As an Independent Old Catholic priest, Resch was anxious to promote the growth and impact of the church. Bishop Cope was, in the new priest's opinion, too conservative and deliberate, so yielding to the influences brought to bear upon him by Carforian clergy, withdrew from Cope's jurisdiction to that of Carfora. He describes this in a letter dated August 19, 1942 to Father Charles Bauer of Chicago:

The growth of the church was very slow because of the Archbishop's great care and solicitude against taking in men who were not worthy of the trust. He hesitated taking men into the church until I came along . . . but because his hesitancy to expand and reach out, I withdrew and went over to the North American Old Roman Catholic Church. I was consecrated a bishop in that church by Carfora. I soon learned that I had made a great mistake in joining that church. I went back to Archbishop Cope, to bask again in the sunshine of a saintly man, a man of whom anyone could be proud, After coming back, he told me that he had intended to consecrate me to the bishopric and prevailed upon me to accept the office of auxiliary bishop, which I did. The Archbishop is very conscientious, and he has kept the church free from all evil influences.

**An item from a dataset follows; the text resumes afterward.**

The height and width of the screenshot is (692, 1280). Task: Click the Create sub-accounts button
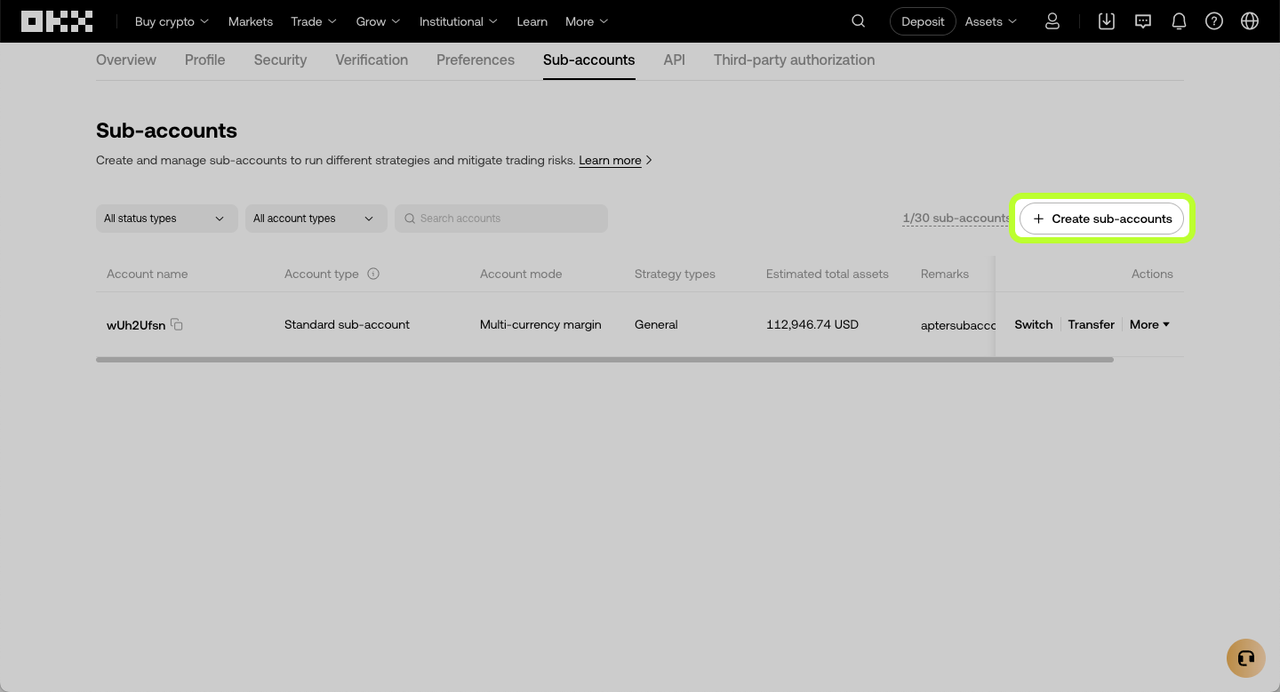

Accepting Carfora's consecration of Resch as valid, Cope appointed Resch his auxiliary on June 15, 1941. He was insistent that the church distinguish itself as legitimately and theologically Old Catholic: There are at the present time so many of the independent churches that it is hard to distinguish one from the other. There is only one way to know the Old Catholic Church of America and to distinguish it from the others, and that is by its purity of purpose, it honesty and its upright Christian polity." And again "We want to guard against Carforism. Our Church is clean and pure. Every man is a gentleman. Every man is a priest, a shepherd of souls. The Church is young and small but it is holy and without spot. The size of the church is less important than the nature and kind of clergy it possesses. We teach and believe all that ancient and historic Catholic Christendom teaches.

Resch served the church well in Missouri and in Mississippi later coming to Illinois where as an Independent Old Catholic priest he served in Episcopal parishes. He served for a while in St. Margaret parish, Park Fall, Diocese of Eau Claire, Wisconsin and then in Good Shepherd parish, Momence, Illinois as listed in the 1953 Episcopal Church directory.

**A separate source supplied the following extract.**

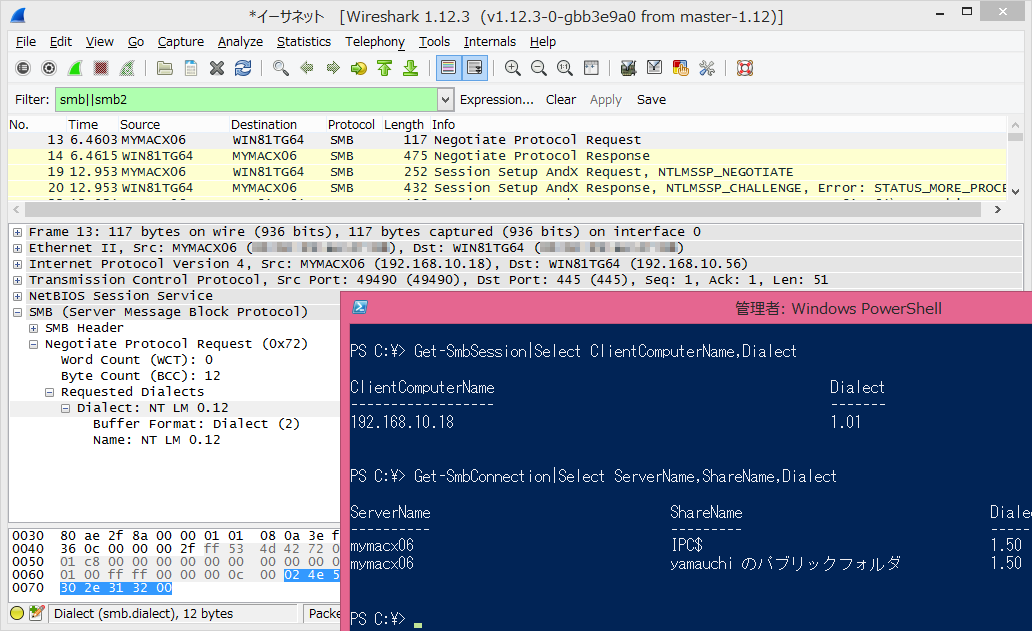
Task: Open the display filter history dropdown
Action: [446, 100]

Resch succeeded Cope as Archbishop of the church and established the headquarters in Illinois. He was a man of education and breeding fitting Newman's definition of a gentleman in all respects. He struggled to fulfill his charge as Archbishop, keeping the church solvent by committing his financial resources as well as his talents to the mission of the church. He consecrated Walter Xavier Brown as bishop August 25, 1963, who succeeded him as Archbishop upon his retirement. He died in 1976.